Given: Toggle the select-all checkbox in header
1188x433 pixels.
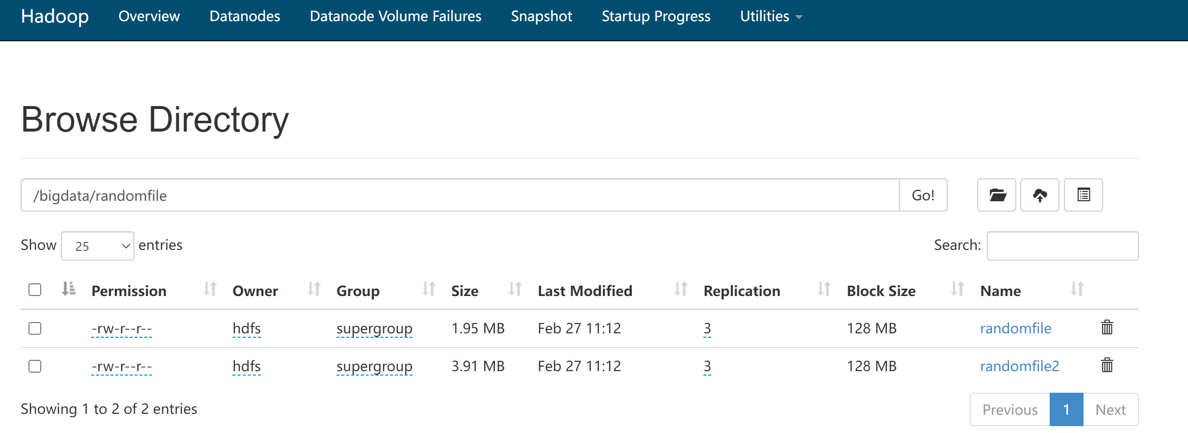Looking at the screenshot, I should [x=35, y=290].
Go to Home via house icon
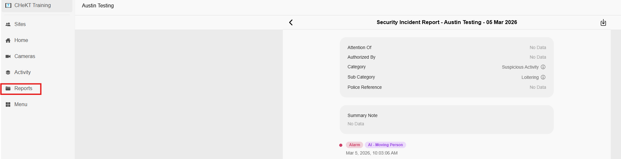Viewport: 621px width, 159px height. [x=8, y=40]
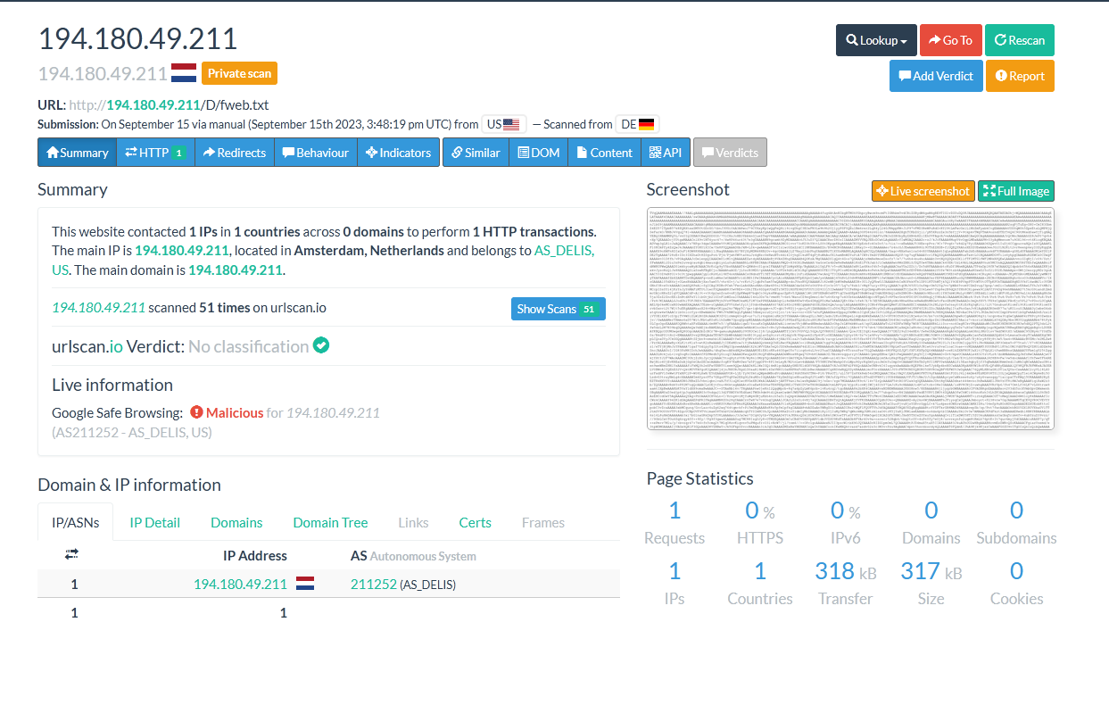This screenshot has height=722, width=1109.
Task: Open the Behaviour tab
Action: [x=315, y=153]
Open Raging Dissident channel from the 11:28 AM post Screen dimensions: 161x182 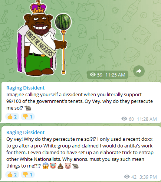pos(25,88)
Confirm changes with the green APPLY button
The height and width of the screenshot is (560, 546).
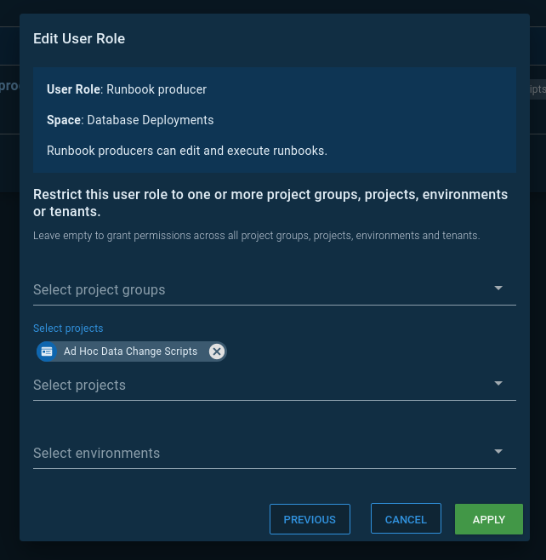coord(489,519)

-*-

> DIRECTIONS FOR THIS TASK
Copy only the lines running from the one that holds "Confirm changes with the green APPLY button" through the last line of the data, and include both of those lines. Do not copy any pictures.

> SOLUTION TO THIS TASK
Confirm changes with the green APPLY button
The height and width of the screenshot is (560, 546).
coord(489,519)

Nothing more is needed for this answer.